Disgraceful !!!! Electricity Crisis Cripples Businesses
Freetown, 18 November 2025
Sierra Leone’s worsening electricity crisis has moved beyond inconvenience and is now undermining the very foundation of the country’s economic recovery. New findings from the World Bank’s Sierra Leone Economic Update (October 2025) show that unreliable power supply, soaring operational costs, and structural weaknesses across the energy sector have created conditions that many businesses describe as “unsustainable” and “crippling.”
Across the country, more than 64 percent of the population still live without electricity. But for those connected to the national grid, life isn’t much easier. Daily operations are routinely disrupted by long blackouts, with firms reporting an average of four outages every month, each lasting close to nine hours. These prolonged disruptions translate into a staggering 16 percent monthly revenue loss, pushing businesses to rely heavily on private generators, which are now powering more than a quarter of all electricity consumed in the formal economy.

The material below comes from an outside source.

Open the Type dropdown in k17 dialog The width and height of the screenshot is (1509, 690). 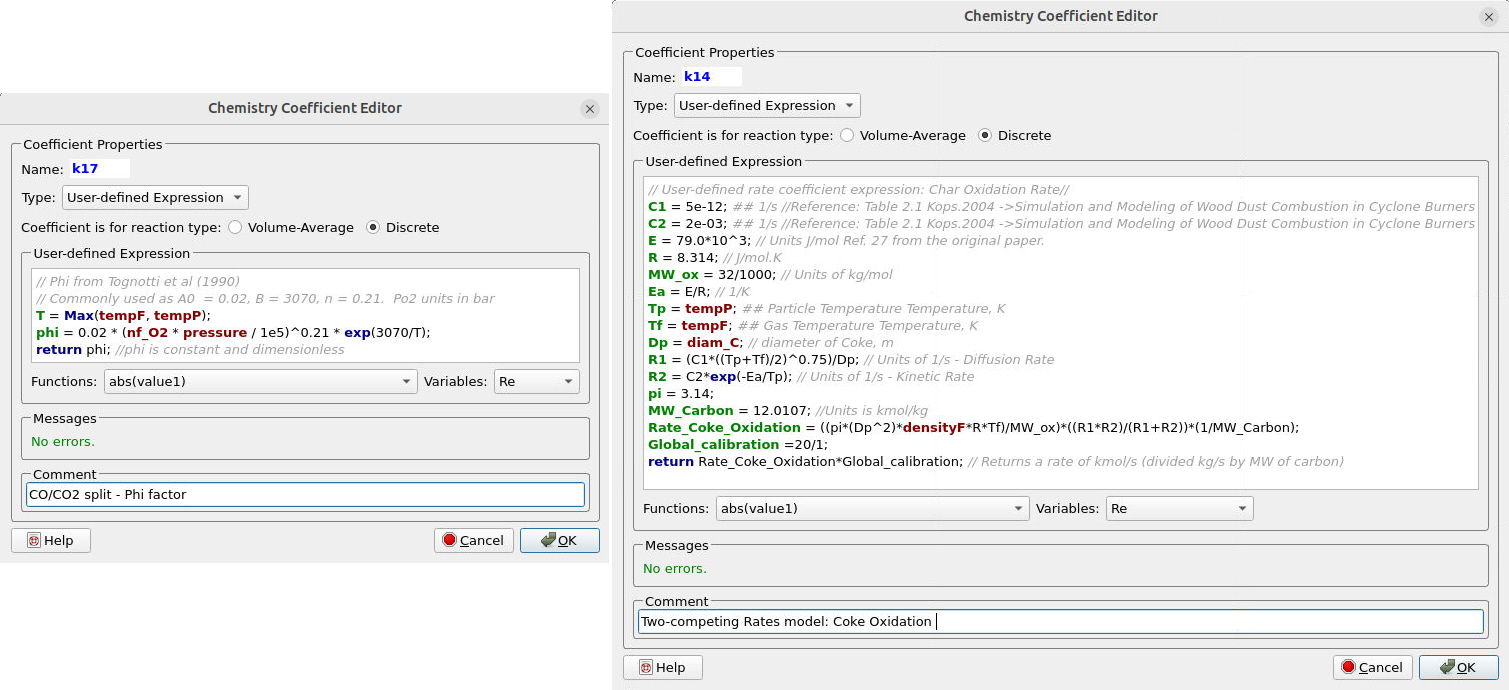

The generator boom has become a survival strategy rather than a luxury. As of 2025, 62 percent of firms own and operate generators, absorbing fuel and maintenance costs that continue to rise. Small businesses struggle the most, with bakery owners, metal workshops, tailors, and cold storage operators spending more on fuel than on staff salaries. Many say electricity expenses now determine whether they stay afloat or shut down.
Even the country’s largest companies have taken matters into their own hands. Kingho Mining Limited has built a 49-megawatt thermal power plant solely to secure its operations, producing 44 megawatt hours of electricity daily, while supporting grid stability in its surrounding communities. Other major industries are exploring similar off-grid power investments, a move that reflects diminishing confidence in the national electricity system.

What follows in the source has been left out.